ハルを手足のように使い、戦場を駆ける姿は、多くの男性ファンを虜にしていた。
《HARU TAKAJYO 鷹匠はる》
Height(身長):169
Weight(体重):??
Age(年齢):23
Rank(階級):少佐
Kill数:68
HS数:32
Insury(負傷)数:2
Cure(治療)数:12
WIN(勝利)数:7
「待ってよー。おひへひゃないへ(置いてかないで)」
太志は、大好物のチーズスナックを食べながら通信をしていた。何度注意しても、食べながらのプレイをやめないのだ。
そのため、ファンウーを始めた当初は食べることに夢中で死ぬことが多々あった。 太志の使用キャラクターは、HIRO。本名は池田博士で、ヒロシだとダサいと酷評されたので、ゲーム内ではヒロと呼ばれている。
ヒロは、名前の通り日本人の元サラリーマンで、線が細く色白で眼鏡をしているせいか、現実世界では『はかせ』とあだ名で呼ばれていた。

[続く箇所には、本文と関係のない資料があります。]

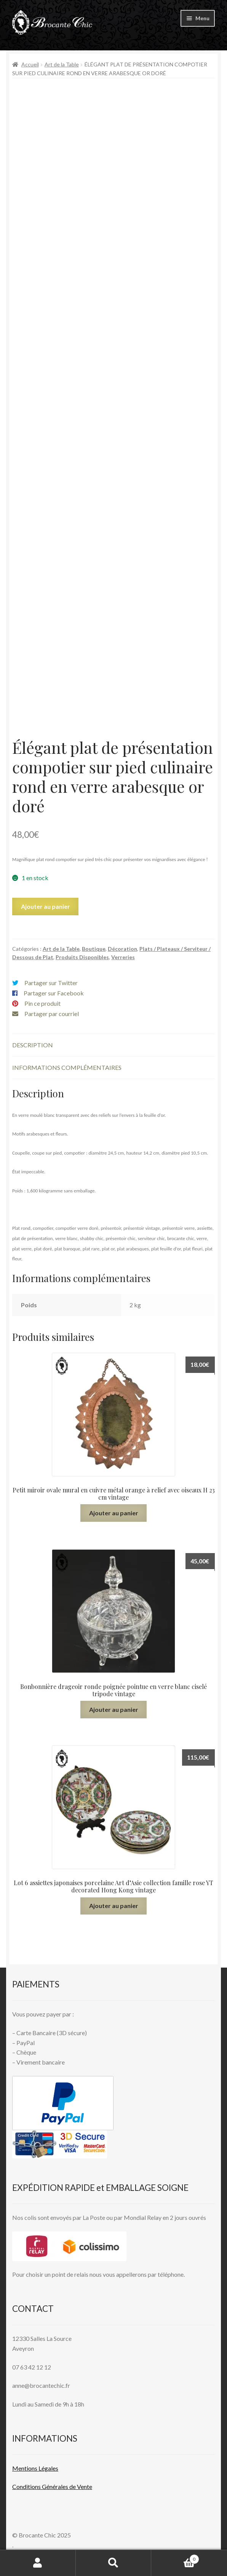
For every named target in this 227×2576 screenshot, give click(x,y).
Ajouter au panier (45, 906)
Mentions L (35, 2468)
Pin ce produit (42, 1003)
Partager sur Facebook (54, 993)
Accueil (30, 64)
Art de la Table (62, 64)
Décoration (122, 948)
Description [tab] (32, 1044)
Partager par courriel (51, 1013)
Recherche (114, 2563)
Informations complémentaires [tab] (66, 1067)
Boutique (94, 948)
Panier (175, 2557)
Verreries (123, 957)
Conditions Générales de (44, 2486)
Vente (84, 2486)
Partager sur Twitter (51, 982)
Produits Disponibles (82, 957)
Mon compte (38, 2563)
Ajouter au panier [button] (113, 1512)
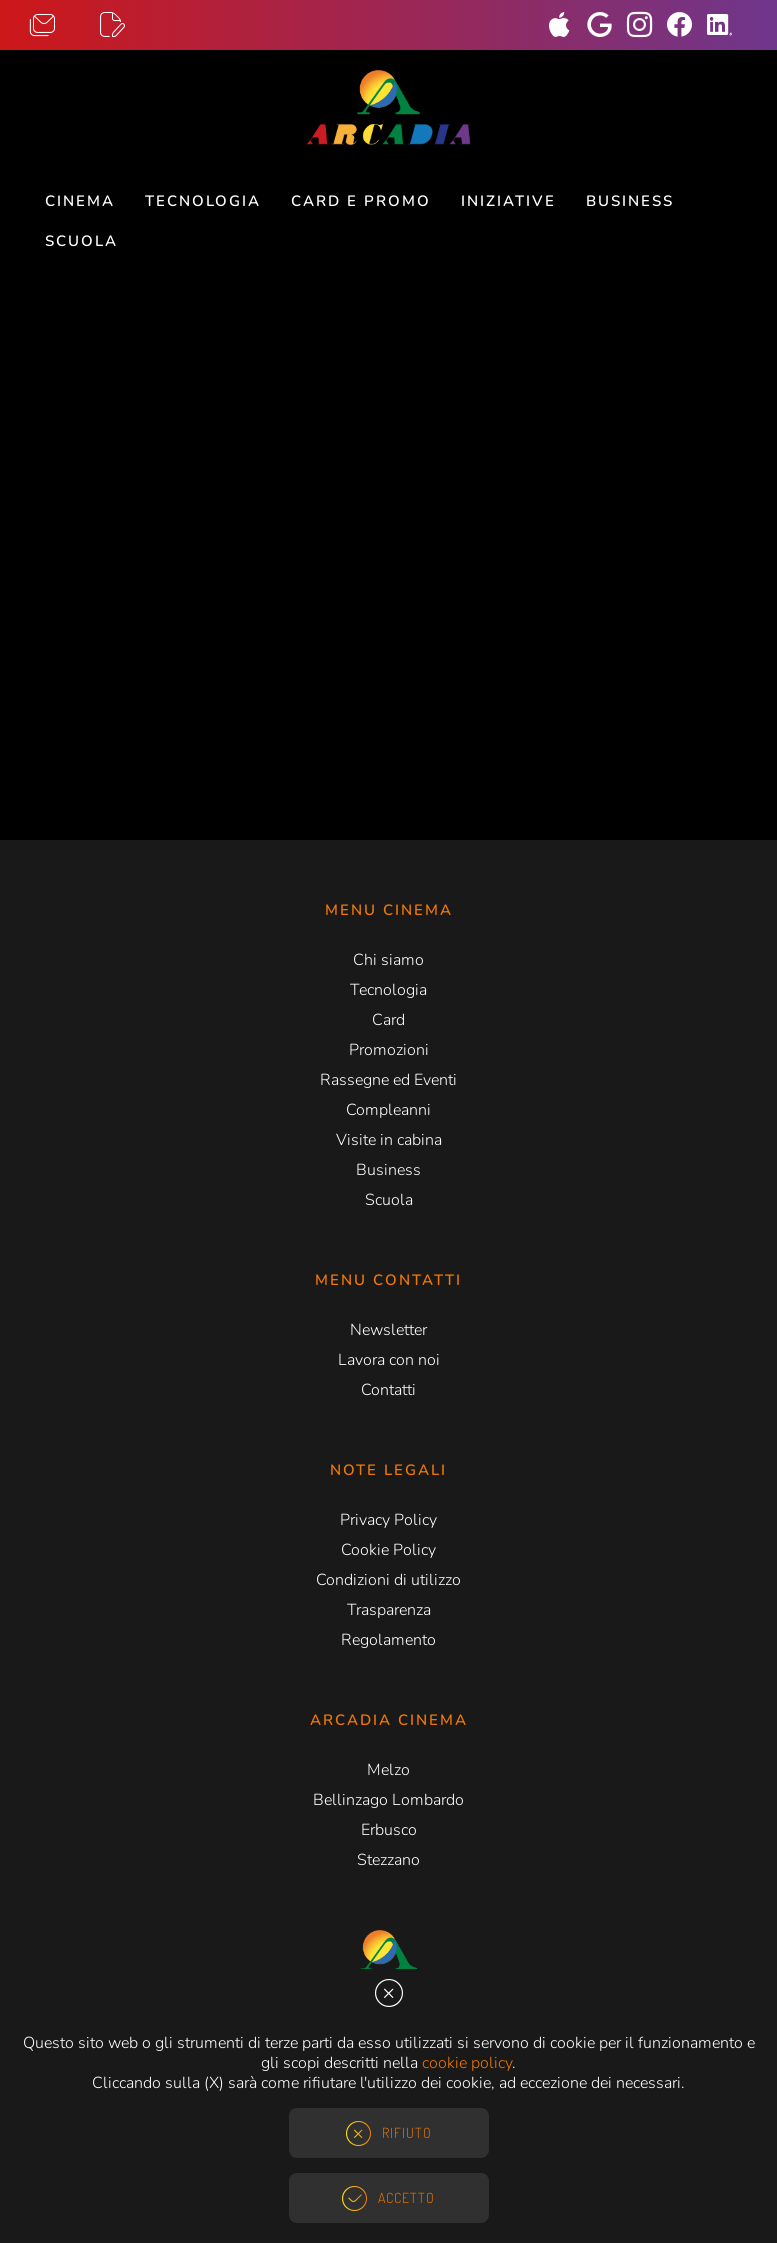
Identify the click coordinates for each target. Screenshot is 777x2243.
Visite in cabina (389, 1140)
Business (630, 201)
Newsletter (388, 1330)
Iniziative (508, 201)
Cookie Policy (388, 1550)
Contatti (388, 1390)
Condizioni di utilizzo (388, 1580)
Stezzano (388, 1860)
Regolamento (388, 1640)
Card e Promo (361, 201)
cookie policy (467, 2063)
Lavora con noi (389, 1360)
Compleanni (388, 1110)
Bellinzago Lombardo (388, 1800)
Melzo (388, 1770)
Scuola (81, 241)
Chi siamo (388, 960)
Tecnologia (203, 201)
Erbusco (389, 1830)
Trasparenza (389, 1610)
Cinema (80, 201)
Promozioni (389, 1050)
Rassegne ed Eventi (388, 1080)
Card (388, 1020)
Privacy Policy (388, 1520)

運動神経はないが、頭は切れるほうであり、主に『狙撃手』の役割を担っている。
ただ、プレイヤーの太志があまり積極的に動かないことと、キャラクターのヒロも気が弱いためか、いわゆる『芋砂』――芋虫スナイパーのこと。FPSにおいて全く動かず敵が来ることをただ待ち続けるスナイパーになることが多かった。
《HIRO 池田博士》
Height(身長):172
Weight(体重):60
Age(年齢):38
Rank(階級):中尉
Kill数:10
HS数:6
Insury(負傷)数:0
Cure(治療)数:0
WIN(勝利)数:7
「さてと、俺らの初陣だ。頑張ろうぜ宗佑」
「……」
「どうした?」
「ハルが目の前にいる!」
ゲーム内だということを忘れ、宗佑はハルに見惚れていた。
「あぁ、未来のキャラのことか。好きなの?」
「好きっていうか、前から応援してたんだよ。てか、晴人お前馴れ馴れしいぞ。俺はお前より大分歳上なんだから少しは敬え」
「いいじゃん別に。プレイヤーとキャラクターなんだから、主従関係でいえば、俺が主人でしょ? 主人の命令は絶対だからね」
自分の部屋のモニタに映し出された、宗佑の姿を見ながら晴人が言った。
「ほらほら、今回は僕が全部の主導権を握るから、動きに慣れておいてよね」
モニタを見ながら晴人は、腕をモニタに向かって真っ直ぐ伸ばした。モニタ越しの宗佑は、進行方向に真っ直ぐ走り出した。